The salesman says he can "beat the buying service price" by an unspecified amount. He says he can sell the car for "$1500 below invoice" but fails to state what the "invoice" price is. So they agree to this, as who wouldn't want a lower price, right? Or at least that is what the salesman said to them, "Why would you pay more for the car when I can sell it to you for less?"
Makes sense, right? No one is going to say, "Gee, I think I'd like to pay more...."
So he goes and "talks to the manager" and an hour later they are set to do the deal, but he has bad news. He can only do the deal if they buy a car off the lot - not the car they wanted. He shows them one in the same color as they wanted, but the interior is a different color and the options are all different. Right away they are comparing Apples to Oranges, and trying to compare the price of the car they picked, versus the one presented, is nearly impossible. You can't compare, dollar for dollar, the LE to the SE, when one has navigation and the other a cassette deck.
So they hem and haw some more, and agree to go through with it. It has been hours now, and there is a pit in their stomach, not only from lack of food, but from the feeling that a simple deal has gone awry.
Another hour and another trip by the salesman to "get final OK from the manager" and he is back with more bad news. He is trying to help them! But the darn manager is such a cock-blocker! He can do the deal, but they have to finance it through the dealer. The interest rate is 12% and there are about $500 in closing fees on the loan. But he is still beating the buying service price!
Well, actually, no. He isn't. He is taking a car they don't want, selling it to them for more than the buying service price (since it is a different model, the buyers can't compare prices effectively) and then tacking on more fees in the financing.
My friends are smart. They get up and walk away, even though they already sold their old car and arguably "need" one pretty soon (never a good spot to be in, as the dealer will use this pressure to get you to sign on the dotted line).
The salesman starts calling them. He can make the deal work! "Wait! I'll talk to my manager!"
But he never just breaks down and says, "I can do the deal with the buying service" like he should.
And the sad thing is, probably a week from now, my friends will turn up in my driveway with their new car. Not the one they wanted, of course, but the one the local dealer had in stock. And they will crow about how they "put one over on the dealer" and got it for "$1500 below invoice!" while at the same time having no idea what they actually spent on the car.
Is there a way to beat the dealer at his own game? Hell, No! Buying services are a nice try, but if you decide to try one, don't kid yourself you are getting a bargain, as even at their prices, the vehicle will depreciate dramatically in the first few minutes of ownership.
If you do try such a service, beware of the salesman - they will try to steer you away from the buying service, arguing that they can offer you a better "deal" - without actually offering you a deal at all, in terms of actual numbers.
If you use a buying service, use a dealer in a larger city. Small-town dealers pay more for cars and thus have to make more on each sale.

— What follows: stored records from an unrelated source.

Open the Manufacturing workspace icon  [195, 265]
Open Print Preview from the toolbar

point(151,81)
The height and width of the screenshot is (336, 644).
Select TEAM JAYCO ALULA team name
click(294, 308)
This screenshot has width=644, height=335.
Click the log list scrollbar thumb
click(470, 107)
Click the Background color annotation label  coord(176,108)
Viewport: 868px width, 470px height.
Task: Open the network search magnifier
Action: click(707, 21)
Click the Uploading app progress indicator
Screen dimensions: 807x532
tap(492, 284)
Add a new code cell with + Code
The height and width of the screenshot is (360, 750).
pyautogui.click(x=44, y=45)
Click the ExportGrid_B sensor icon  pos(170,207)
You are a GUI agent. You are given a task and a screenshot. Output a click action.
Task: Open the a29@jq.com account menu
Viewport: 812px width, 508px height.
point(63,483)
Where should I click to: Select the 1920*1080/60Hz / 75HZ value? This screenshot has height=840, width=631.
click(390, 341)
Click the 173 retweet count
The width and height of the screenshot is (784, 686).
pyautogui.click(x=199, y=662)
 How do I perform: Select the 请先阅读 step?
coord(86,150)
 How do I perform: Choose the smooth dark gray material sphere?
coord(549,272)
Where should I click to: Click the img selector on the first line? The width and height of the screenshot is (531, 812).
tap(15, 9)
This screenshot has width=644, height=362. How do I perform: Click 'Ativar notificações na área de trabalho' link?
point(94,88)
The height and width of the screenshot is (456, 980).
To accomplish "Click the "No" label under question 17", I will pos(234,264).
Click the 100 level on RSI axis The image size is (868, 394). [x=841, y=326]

They tend to attract the most odious sort of operators, at least here in this small town. They push lease deals and "free gas!" and other gags.*
But frankly, I think the best way to avoid being ripped-off by a dealer is to avoid dealers entirely.
* I think the problem in our small town is that most of the salesmen are local good-old-boys, who consider it a patriotic duty (to the confederacy and the klan) to pull one over on a Yahnkee whenever possible. As a Northerner, you should never do business with a Southern Redneck. Go to Savannah, Hilton Head, or Jacksonville, and find someone who isn't "from here".